• **TRY IT**: Take the lines from the beginning of the data below through the line holding "Viewport: 542px width, 756px height." and return exactly those.
++++ DATA TO EXAMINE
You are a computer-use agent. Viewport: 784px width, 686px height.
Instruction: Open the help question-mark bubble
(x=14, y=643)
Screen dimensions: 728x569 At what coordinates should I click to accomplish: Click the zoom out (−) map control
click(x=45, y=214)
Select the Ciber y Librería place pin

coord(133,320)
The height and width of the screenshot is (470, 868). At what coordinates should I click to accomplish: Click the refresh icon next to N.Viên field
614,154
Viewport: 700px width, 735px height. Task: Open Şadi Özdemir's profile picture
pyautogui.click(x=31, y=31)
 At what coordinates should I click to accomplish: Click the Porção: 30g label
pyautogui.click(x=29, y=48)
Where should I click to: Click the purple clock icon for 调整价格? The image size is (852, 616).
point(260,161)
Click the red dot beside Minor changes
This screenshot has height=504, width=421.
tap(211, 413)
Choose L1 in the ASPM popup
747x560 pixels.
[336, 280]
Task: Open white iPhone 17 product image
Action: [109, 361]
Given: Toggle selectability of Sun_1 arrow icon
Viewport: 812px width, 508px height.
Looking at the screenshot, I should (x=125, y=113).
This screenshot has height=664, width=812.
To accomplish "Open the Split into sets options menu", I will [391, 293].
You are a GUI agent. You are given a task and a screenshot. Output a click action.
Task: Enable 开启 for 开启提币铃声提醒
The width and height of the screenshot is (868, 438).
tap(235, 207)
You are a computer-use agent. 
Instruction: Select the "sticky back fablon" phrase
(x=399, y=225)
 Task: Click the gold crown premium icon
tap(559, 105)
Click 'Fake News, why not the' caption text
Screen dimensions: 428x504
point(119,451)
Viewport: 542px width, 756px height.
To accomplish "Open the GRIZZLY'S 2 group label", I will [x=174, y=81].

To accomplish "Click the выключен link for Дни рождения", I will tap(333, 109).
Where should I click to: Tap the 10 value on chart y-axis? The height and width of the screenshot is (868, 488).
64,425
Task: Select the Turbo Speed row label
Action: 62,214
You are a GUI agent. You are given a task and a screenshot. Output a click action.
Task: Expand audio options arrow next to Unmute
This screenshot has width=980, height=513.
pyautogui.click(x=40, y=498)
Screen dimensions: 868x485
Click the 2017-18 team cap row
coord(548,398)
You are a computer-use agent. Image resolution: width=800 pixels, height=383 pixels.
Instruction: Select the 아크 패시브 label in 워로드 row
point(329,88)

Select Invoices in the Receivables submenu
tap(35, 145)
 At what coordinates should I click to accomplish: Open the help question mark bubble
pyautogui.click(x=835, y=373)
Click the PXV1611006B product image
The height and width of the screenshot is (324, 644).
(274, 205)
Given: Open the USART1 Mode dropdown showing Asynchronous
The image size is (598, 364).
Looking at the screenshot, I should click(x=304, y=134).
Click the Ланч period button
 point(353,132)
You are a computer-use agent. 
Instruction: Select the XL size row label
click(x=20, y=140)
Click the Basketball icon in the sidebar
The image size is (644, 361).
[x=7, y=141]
++++++++
• **SOLVED EXERCISE**:
You are a computer-use agent. Viewport: 784px width, 686px height.
Instruction: Open the help question-mark bubble
(x=14, y=643)
Screen dimensions: 728x569 At what coordinates should I click to accomplish: Click the zoom out (−) map control
click(x=45, y=214)
Select the Ciber y Librería place pin

coord(133,320)
The height and width of the screenshot is (470, 868). At what coordinates should I click to accomplish: Click the refresh icon next to N.Viên field
614,154
Viewport: 700px width, 735px height. Task: Open Şadi Özdemir's profile picture
pyautogui.click(x=31, y=31)
 At what coordinates should I click to accomplish: Click the Porção: 30g label
pyautogui.click(x=29, y=48)
Where should I click to: Click the purple clock icon for 调整价格? The image size is (852, 616).
point(260,161)
Click the red dot beside Minor changes
This screenshot has height=504, width=421.
tap(211, 413)
Choose L1 in the ASPM popup
747x560 pixels.
[336, 280]
Task: Open white iPhone 17 product image
Action: [109, 361]
Given: Toggle selectability of Sun_1 arrow icon
Viewport: 812px width, 508px height.
Looking at the screenshot, I should (x=125, y=113).
This screenshot has height=664, width=812.
To accomplish "Open the Split into sets options menu", I will [391, 293].
You are a GUI agent. You are given a task and a screenshot. Output a click action.
Task: Enable 开启 for 开启提币铃声提醒
The width and height of the screenshot is (868, 438).
tap(235, 207)
You are a computer-use agent. 
Instruction: Select the "sticky back fablon" phrase
(x=399, y=225)
 Task: Click the gold crown premium icon
tap(559, 105)
Click 'Fake News, why not the' caption text
Screen dimensions: 428x504
point(119,451)
Viewport: 542px width, 756px height.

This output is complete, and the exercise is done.